A true moderate: remembering Arlen Specter

Updated
After a career as Pennsylvania's longest-serving Senator, champion of liberal Republicanism Arlen Specter had died at 82.
After a career as Pennsylvania's longest-serving Senator, champion of liberal Republicanism Arlen Specter had died at 82.

Former Pennsylvania Senator Arlen Specter, 82-years-old, died Sunday morning from complications of non-Hodgkin’s lymphoma. The Senator had previously fought Hodgekin’s disease, and survived a brain tumor and bypass heart surgery.

Described by President Obama as “a fighter,” the candid senator started his career as a assistant district attorney, weeding out corruption in Philadelphia.
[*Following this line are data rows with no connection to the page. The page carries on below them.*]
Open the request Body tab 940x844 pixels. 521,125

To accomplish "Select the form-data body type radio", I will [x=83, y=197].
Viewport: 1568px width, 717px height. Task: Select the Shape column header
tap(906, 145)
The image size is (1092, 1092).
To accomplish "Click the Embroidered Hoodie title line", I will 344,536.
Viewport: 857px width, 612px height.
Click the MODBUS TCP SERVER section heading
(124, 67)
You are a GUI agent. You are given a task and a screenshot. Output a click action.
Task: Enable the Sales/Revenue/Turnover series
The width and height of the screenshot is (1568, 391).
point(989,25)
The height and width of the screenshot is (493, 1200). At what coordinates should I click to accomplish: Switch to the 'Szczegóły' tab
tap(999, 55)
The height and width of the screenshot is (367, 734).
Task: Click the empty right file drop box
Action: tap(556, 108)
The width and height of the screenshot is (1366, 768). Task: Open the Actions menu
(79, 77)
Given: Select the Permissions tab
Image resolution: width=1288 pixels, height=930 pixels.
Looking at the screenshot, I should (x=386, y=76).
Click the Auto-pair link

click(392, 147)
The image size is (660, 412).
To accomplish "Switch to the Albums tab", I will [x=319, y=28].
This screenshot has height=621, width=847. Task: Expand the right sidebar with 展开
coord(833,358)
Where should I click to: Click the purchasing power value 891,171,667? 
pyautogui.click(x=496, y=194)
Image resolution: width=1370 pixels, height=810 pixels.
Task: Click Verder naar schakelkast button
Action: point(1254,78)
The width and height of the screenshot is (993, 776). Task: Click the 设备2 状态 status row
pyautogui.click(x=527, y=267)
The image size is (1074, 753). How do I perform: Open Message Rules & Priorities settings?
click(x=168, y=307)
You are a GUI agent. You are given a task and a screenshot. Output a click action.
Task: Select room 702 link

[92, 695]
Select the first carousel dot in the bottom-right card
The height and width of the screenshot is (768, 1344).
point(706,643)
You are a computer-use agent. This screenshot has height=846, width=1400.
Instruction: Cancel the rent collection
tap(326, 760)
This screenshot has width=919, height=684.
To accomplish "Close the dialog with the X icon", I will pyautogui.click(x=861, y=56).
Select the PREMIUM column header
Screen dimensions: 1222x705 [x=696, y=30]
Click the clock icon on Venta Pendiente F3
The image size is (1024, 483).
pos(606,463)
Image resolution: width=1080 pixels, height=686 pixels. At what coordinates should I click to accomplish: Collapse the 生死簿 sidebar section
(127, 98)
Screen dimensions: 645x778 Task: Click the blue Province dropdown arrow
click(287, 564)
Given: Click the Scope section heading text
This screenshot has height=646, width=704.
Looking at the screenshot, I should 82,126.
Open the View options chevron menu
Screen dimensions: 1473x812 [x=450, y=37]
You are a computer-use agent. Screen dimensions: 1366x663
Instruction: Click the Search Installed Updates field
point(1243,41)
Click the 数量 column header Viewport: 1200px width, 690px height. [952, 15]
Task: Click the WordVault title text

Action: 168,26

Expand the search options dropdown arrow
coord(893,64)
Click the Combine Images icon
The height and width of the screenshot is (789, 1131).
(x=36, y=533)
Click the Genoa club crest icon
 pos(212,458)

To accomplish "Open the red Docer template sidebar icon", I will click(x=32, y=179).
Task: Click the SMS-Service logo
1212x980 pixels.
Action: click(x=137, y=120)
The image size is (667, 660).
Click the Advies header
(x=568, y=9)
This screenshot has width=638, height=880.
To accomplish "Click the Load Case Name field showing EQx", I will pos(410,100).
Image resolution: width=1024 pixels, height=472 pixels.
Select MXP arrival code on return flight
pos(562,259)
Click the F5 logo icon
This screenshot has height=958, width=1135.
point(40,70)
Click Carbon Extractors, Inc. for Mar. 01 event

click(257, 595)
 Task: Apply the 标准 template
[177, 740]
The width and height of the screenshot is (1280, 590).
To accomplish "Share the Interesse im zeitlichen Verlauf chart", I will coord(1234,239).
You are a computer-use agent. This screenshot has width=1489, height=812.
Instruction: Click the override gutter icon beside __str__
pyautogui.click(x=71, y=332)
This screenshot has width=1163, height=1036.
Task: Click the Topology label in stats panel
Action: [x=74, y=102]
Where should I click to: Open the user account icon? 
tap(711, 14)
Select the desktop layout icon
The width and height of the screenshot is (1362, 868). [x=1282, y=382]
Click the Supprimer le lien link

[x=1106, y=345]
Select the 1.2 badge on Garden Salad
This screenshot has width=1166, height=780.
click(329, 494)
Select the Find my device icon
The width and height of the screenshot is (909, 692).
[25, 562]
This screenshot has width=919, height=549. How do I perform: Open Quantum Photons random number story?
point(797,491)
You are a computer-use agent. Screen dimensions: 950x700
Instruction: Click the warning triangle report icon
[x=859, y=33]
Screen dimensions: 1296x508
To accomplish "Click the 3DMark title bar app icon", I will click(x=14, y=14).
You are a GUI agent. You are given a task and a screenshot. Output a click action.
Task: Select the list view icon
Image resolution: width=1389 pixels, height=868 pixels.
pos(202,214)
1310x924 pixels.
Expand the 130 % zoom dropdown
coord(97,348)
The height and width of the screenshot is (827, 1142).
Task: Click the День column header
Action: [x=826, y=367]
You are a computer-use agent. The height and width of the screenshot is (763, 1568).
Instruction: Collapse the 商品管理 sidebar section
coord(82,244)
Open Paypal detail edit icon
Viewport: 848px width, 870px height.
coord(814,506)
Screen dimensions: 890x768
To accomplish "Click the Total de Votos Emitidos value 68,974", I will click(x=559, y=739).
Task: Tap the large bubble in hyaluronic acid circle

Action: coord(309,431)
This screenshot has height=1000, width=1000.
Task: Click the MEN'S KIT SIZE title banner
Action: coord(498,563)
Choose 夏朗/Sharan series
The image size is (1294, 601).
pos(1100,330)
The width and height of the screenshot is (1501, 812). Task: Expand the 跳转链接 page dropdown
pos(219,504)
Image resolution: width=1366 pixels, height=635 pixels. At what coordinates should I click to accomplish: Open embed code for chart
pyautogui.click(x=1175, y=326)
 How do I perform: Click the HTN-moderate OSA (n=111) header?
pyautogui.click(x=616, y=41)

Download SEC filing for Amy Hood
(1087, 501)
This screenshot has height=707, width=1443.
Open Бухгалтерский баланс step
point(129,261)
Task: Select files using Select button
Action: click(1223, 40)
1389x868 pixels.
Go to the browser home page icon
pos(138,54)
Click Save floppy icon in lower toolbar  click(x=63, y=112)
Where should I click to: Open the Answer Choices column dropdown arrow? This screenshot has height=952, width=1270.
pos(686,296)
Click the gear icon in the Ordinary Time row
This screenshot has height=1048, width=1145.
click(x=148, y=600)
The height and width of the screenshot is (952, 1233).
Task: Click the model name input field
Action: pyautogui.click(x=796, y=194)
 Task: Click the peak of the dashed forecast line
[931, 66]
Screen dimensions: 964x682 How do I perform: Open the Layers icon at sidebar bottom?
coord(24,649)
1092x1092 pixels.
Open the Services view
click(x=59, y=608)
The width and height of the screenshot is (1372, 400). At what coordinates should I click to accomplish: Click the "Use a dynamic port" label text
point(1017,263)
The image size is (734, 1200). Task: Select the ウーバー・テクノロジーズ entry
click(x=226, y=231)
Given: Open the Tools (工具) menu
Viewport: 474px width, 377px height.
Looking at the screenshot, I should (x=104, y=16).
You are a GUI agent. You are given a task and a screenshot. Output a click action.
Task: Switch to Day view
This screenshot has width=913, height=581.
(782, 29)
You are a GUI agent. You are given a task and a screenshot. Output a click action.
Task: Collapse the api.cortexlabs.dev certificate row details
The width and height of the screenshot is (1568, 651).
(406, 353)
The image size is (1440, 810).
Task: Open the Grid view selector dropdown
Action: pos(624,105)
Though his parents were both Democrats, Specter was swayed by the local Democratic chairman that the party did not want “a young Tom Dewey as D.A.” So, Specter ran on the Republican ticket as a Democrat. After winning his race, he became a registered Republican and started his political efforts to move the Republican party towards the center.

After Specter won his seat for Senate in 1980, he became the longest serving senator in Pennsylvania history and one of the most well-known moderate politicians in Senate history. Specter was already making headlines before he arrived in Washington. As a lawyer for the Warren Commission, he introduced the “magic bullet” theory, or the theory that a single bullet caused all the wounds to the Texas Governor and the non-fatal neck wound to the President, during the investigation of the assassination of President John F. Kennedy. During his time in the Senate, Specter had a crucial role in the highly contentious Supreme Court confirmations of Robert H. Bork and Clarence Thomas, and was one of five Republican senators to vote against the impeachment of President Bill Clinton, invoking Scottish law to say “not proven…therefore not guilty” instead of voting guilty or not guilty.

Despite all of his senatorial accomplishments, Specter may be most remembered for his party switch in 2009 after 44 years as a Republican. He changed parties because he feared the Republicans were moving too far to the right and that his political leanings were more aligned with the Democratic party than the Republican party. His decision cost him his primary and  his Senate seat to Joe Sestak and Republican Senator Pat Toomey, respectively. Listing stand-up comedy as one of his many talents, the Senator also performed stand up comedy at the Helium Comedy Club in Philadelphia, poking fun of people in public life.

“So I’ve been in comedy now for 30 years. The only difference is that it’s not stand up, we all have comfortable chairs.”


Senator Specter was the definition of a true moderate by brazenly supporting Roe v. Wade, legalizing abortion, advocating stem cell research before he discovered he had cancer in 2005. He also crossed party lines to champion his own convictions by providing key votes to President Obama’s landmark bills, the health care and economic stimulus acts. Voting for the President’s economic stimulus bill as one of three Republicans and siding with the Democrats, cost him his subsequent campaign in 2009.  But that didn’t hinder him from reaching across the political aisle. Senator Specter said at the time,

“I believe that my duty is to follow my conscience and vote what I think is in the best interest of the country, and the political risks will have to abide.”


President Obama tweeted yesterday:

Arlen Specter changed lives through years of service in the Senate with toughness, resolve, and fierce independence. He will be missed. -bo

— Barack Obama (@BarackObama) October 14, 2012


The President has ordered the U.S. flags at the White House and other public buildings flown at half-staff tomorrow, the day of the Senator’s funeral.